The UCTA reasonableness test, in the context of liability exclusions in contracts, applies where parties contract on one party’s standard terms of business.[2] It is therefore widely accepted that bespoke, individually negotiated contracts are less likely to be the subject of criticism from the courts as to the reasonableness or otherwise of their liability limitations or exclusions (provided that parties do not attempt to exclude liability for matters which cannot be excluded at law).

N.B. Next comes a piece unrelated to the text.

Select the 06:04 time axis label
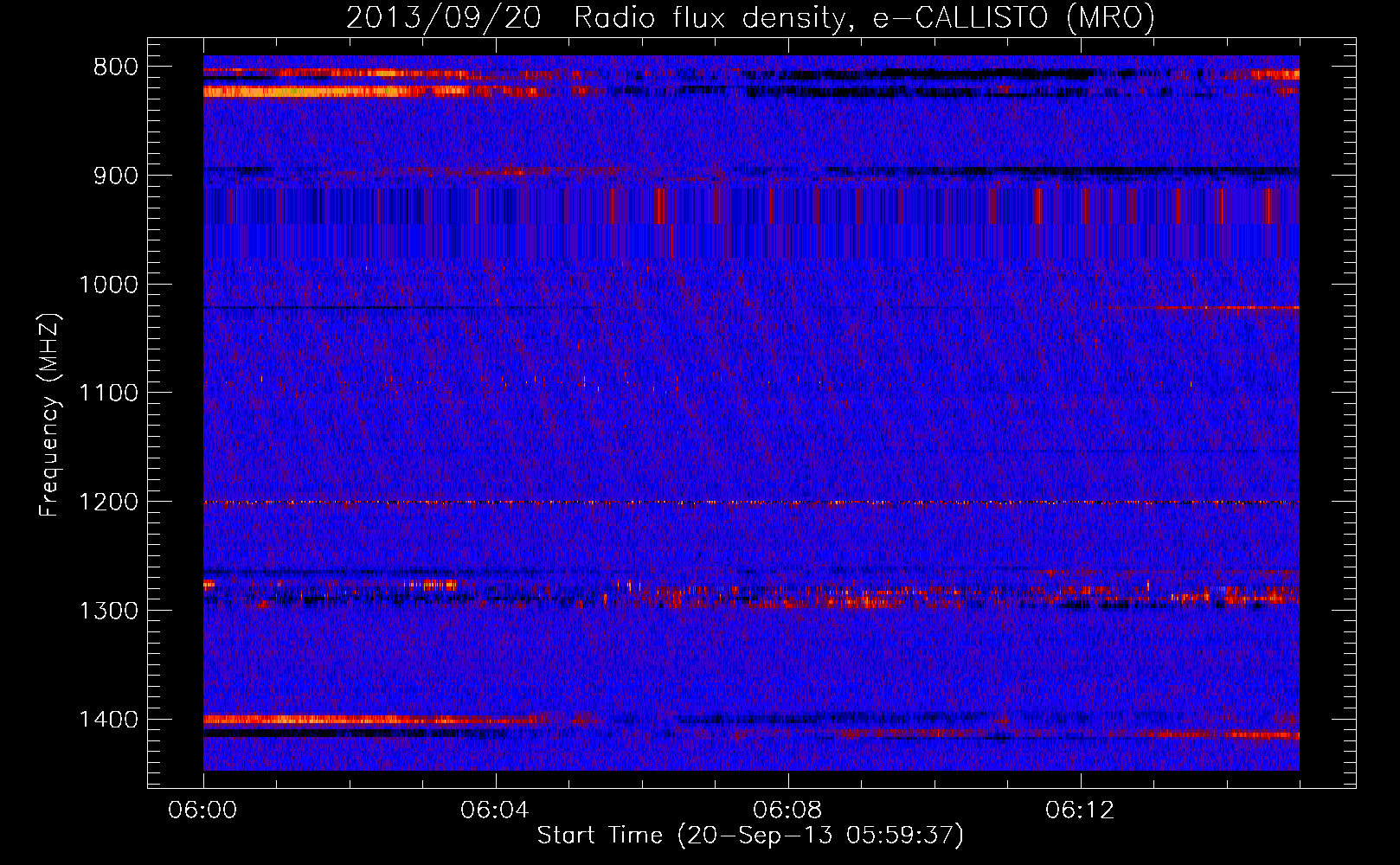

The recent CMIL case, however, confirms that the UCTA reasonableness test can apply to liability limitation in B2B contracts even where standard terms are only incorporated in part.

The UCTA reasonableness test: a reminder

UCTA provides statutory regulation of the limitation clauses included in B2B contracts entered into on standard terms. UCTA requires that a contract term is “…a fair and reasonable one to be included having regard to the circumstances which were, or ought reasonably to have been, known to or in the contemplation of the parties when the contract was made.”[3] The burden of showing that a limitation clause was reasonable at the time at which the contract was made rests with the party seeking to uphold the clause.[4]

Liability Limitation: the CMIL case

The defendant contractor (Mitchell) was engaged to design and build a warehouse in Kent. Mitchell subcontracted some of the groundworks to the second defendant (Regorco). The claimant (Commercial) subsequently bought the warehouse, and received a collateral warranty from Regorco. Nine years later, Commercial brought proceedings under this warranty, alleging that the groundworks were defective.

Battle of the Forms

Both Mitchell and Regorco had their own standard terms which each sought to use in respective B2B arrangements generally.[5] When Mitchell invited Regorco to tender for the works, it indicated that the subcontract would be on the JCT standard form of subcontract (DOM/2). Regorco replied, referring to its own standard terms. Mitchell subsequently sent an order to Regorco (after the works had been completed) (the “Order”) and specified that the subcontract would be JCT DOM/2. Mitchell’s standard terms and conditions were printed on the back of the Order. Regorco signed and returned the Order having made some manuscript amendments to Mitchell’s terms.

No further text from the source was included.